I was struggling with even starting to shoot, so I decided I just needed to read photography books. I had to listen to other artists and mostly photographer's words to inspire me. I was not being able to do it on me own. Well I was in Chicago this weekend with my boyfriend, and we went to Borders. He proceeded to the History section on the basement level, and I to the Art section on the top floor...interesting the separation. I sat on the floor right in the middle of the aisle and started to pull books off the shelf. I had piles around me. I laid down on the floor using my jacket as a pillow. I proceeded to weed out the ones I wasn't interested in. In a hour, I had found 5 books that intrigued me.
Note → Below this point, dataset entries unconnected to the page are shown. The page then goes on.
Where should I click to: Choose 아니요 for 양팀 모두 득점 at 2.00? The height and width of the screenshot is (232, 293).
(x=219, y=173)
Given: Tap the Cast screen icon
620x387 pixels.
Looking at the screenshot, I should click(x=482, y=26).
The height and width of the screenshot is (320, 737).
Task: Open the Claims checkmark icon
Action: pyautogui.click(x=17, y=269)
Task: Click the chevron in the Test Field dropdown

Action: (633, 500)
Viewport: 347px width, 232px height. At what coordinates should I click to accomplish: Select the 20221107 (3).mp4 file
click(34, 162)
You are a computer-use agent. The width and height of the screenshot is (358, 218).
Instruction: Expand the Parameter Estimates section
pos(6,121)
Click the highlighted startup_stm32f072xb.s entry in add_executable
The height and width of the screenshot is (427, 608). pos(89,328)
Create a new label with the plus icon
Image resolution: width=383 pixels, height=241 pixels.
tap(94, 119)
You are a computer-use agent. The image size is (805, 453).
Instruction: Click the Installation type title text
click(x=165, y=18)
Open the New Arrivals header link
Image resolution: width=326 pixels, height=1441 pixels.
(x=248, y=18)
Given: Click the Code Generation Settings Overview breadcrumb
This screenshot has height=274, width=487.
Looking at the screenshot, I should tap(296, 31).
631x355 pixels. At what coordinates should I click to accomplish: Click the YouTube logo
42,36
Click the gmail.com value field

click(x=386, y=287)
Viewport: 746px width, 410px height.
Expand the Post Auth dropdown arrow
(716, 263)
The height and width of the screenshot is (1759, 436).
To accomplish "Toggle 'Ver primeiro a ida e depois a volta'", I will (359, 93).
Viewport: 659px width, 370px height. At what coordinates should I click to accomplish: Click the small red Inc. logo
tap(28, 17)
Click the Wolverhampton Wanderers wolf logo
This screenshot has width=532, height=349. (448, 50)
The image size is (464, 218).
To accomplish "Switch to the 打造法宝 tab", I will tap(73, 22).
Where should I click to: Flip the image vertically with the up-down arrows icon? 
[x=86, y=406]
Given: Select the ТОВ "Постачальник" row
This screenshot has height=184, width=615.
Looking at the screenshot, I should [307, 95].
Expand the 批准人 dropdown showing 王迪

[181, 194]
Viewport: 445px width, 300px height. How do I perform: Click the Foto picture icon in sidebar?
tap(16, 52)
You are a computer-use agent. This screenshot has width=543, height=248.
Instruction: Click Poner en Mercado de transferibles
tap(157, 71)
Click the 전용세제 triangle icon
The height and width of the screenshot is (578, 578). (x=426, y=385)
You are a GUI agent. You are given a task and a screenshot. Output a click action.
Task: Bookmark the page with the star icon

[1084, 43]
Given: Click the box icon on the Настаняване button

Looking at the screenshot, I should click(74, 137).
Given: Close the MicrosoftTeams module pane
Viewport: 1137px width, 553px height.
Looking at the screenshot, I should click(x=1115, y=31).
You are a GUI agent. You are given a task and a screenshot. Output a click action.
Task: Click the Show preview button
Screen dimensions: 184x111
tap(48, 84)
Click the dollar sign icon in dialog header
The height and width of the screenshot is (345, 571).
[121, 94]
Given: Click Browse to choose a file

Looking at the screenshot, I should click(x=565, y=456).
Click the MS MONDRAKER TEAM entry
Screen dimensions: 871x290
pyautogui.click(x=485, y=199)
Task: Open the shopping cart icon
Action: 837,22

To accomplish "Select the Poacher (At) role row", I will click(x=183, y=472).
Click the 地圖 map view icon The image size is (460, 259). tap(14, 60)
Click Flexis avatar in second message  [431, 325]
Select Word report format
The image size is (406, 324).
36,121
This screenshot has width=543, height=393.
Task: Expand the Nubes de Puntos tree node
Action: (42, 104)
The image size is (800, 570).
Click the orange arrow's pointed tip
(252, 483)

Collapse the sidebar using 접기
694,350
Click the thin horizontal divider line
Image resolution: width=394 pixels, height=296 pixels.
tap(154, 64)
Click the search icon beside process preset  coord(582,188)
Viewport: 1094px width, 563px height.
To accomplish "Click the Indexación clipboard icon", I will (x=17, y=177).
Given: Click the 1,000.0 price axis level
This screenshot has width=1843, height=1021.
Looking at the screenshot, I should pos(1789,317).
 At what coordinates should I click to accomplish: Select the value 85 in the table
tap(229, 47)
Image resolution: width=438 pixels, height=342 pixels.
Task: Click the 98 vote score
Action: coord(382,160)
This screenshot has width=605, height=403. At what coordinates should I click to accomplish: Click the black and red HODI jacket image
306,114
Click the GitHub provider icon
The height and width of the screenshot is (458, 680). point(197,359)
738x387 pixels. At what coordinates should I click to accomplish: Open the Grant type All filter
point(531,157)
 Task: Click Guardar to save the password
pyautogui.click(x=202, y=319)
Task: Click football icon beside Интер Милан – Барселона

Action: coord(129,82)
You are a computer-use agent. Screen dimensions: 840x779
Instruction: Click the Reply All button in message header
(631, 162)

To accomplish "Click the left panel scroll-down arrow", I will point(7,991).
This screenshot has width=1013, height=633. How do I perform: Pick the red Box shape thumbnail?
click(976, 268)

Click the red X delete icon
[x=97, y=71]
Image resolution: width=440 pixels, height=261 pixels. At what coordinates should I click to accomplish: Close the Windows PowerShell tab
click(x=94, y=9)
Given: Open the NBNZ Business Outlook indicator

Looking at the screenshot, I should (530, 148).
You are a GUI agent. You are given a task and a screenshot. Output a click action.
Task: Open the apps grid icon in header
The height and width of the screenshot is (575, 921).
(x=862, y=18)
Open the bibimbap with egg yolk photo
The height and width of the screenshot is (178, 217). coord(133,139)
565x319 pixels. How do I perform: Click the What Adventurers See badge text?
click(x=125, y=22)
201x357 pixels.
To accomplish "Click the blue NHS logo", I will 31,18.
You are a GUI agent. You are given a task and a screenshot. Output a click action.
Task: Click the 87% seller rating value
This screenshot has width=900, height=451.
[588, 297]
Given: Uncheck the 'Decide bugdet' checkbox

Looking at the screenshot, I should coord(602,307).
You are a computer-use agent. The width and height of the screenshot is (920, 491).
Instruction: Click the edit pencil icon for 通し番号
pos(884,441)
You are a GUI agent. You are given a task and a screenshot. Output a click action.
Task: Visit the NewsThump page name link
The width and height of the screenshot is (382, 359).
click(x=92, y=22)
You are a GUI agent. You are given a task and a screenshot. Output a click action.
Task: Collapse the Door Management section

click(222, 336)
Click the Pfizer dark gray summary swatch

I opened one, and it was about a history of Nude photography... Interesting to me, partly because we had never been able to shoot nudes, but for another reason as well... This is where the journey started.
I have recently found out that my oldest sister has been diagnosed with breast cancer. We do not know what stage she is in yet. She has a tumor in her breast and they are doing surgery on her on Monday (tomorrow) and then finding out if it has spread and from there, if it has, radiation or chemotherapy, if it hasn't spread, awesome! As most of you know, my mom passed away after a two year fight with cancer...However, you may not know, that my dad fought cancer when my mom was fighting hers as well. I also had my own fight with cancer a long time ago, and now my oldest sister, who has a family of 4 herself fight her own battle. That is more then 50% of my immediate family that has had this disease "haunt" us. I have always wanted to shoot pictures of my dad, because secretly I think he is a super hero to watch two of his children fight cancer, his wife pass away from it, to fight it himself, and in the past to also watch his son killed by a car and his house burn to the ground while trying to get his family out. However, it is not my time to do that yet...I know that. That is for a special time. With that point aside...I would like to focus on this enemy that has taken a inspirational woman from my life, has inflicted my life forever, and who continues to plague my family! I would like to meet others who have seen death possibly and fought it and decided to grab the bastard and throw it to the ground! I would like to hear what other people think about this incurable and unpredictable hell. So, the next start of my journey was:
I am a child cancer survivor. I am a person who has lost someone they dearly love to cancer. I have 6 people in my immediate family, and 4 of them have had/still have cancer. I am all these things, but I am also a photographer. I am someone who wants to hear from YOU, and to see YOU and to possibly photograph YOU. I would like to understand, or know what other people feel towards this unpredictable enemy. I would like to hear those words from you or from those you know who have faced this similar things...I would like to bring awareness through you. I am not sure if I will be successful, but all I can is try. I am someone small in this world, but I have faced much, and I would like to see much more...Can you help me? If you can, or if you know anyone who would talk to me about their experience with cancer, I hope very much that you will call me, so I can add your story to mine, and help others to just begin to understand and be aware of what you and I have felt already... PLEASE PASS THIS ON TO ANYONE YOU MAY KNOW. Children, Elderly, Moms, Sisters, Fathers, Brothers, Friends are all welcome...
Here is my #
The ball is in your court now...
Thank You
MCB
facebook.com/MCBcancerjourney (in process right now)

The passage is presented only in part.